Dico allora, perchè adesso non c'è più da temere dei lupi, dei quali pare si sia perduta la razza. Del resto, Fido aveva zanne e forza da insegnare il rispetto persino a un leone; ed essendo armato di un grosso collare con punte di ferro, bisognava pensarci due volte prima di azzuffarsi con lui. Alla sera mio nonno lasciava l'ovile, scendendo a dormire in paese - abitava nella Braida, dove tutto dì stiam noi - accompagnato dal cane, a cui dava un boccone di cena; e poi se ne andava a riposare. La povera bestia a un suo cenno ripigliava la via, e in pochi minuti era di nuovo quassù, dove saltando pel muro del chiuso, giù lesta nella sua cuccia in capo all'armento di guardia.

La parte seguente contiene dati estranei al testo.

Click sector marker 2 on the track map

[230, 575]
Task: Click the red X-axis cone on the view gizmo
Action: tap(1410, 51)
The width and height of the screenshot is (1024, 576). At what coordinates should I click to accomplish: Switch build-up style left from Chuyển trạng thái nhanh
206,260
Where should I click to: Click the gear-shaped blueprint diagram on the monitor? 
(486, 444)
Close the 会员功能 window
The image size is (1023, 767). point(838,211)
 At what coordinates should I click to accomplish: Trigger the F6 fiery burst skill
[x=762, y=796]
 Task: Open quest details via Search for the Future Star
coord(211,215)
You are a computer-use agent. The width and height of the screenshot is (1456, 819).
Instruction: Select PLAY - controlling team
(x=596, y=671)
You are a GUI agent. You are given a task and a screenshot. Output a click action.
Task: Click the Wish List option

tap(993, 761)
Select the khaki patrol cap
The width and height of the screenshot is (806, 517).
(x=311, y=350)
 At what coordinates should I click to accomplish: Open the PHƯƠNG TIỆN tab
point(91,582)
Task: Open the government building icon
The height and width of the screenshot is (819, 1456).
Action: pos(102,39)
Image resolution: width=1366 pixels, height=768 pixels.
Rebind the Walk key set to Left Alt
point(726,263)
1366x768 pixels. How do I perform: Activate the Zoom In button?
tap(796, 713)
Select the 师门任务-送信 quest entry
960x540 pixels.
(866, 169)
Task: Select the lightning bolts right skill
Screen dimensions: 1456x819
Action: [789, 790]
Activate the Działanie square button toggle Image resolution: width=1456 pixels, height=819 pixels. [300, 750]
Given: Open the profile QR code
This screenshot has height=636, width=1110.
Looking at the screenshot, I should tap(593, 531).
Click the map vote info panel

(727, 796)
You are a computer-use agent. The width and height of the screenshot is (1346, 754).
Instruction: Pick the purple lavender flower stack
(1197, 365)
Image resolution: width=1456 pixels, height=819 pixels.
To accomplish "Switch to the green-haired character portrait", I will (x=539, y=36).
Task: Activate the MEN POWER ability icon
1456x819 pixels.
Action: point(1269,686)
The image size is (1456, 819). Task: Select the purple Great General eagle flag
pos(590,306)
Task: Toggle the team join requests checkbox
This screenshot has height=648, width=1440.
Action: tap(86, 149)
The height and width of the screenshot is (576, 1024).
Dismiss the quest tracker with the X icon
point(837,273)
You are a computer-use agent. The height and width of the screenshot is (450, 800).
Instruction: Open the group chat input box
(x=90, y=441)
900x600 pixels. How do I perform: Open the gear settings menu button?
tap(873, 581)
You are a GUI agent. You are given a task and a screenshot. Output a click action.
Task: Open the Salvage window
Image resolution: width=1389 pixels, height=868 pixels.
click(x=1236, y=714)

Or senta che avvenne una notte....
Il Tappo trasse un sospiro fregandosi la fronte con la destra, poi seguitò:
- Una sera, come al solito, Fido mangia la sua cena, poi si accuccia a piè del nonno, che gli fa quattro carezze. Al noto cenno l'animale, tutto festoso, prende la via e in pochi salti è laggiù al suo posto.
Arriva il mattino e il nonno alla sua ora è nella stalla.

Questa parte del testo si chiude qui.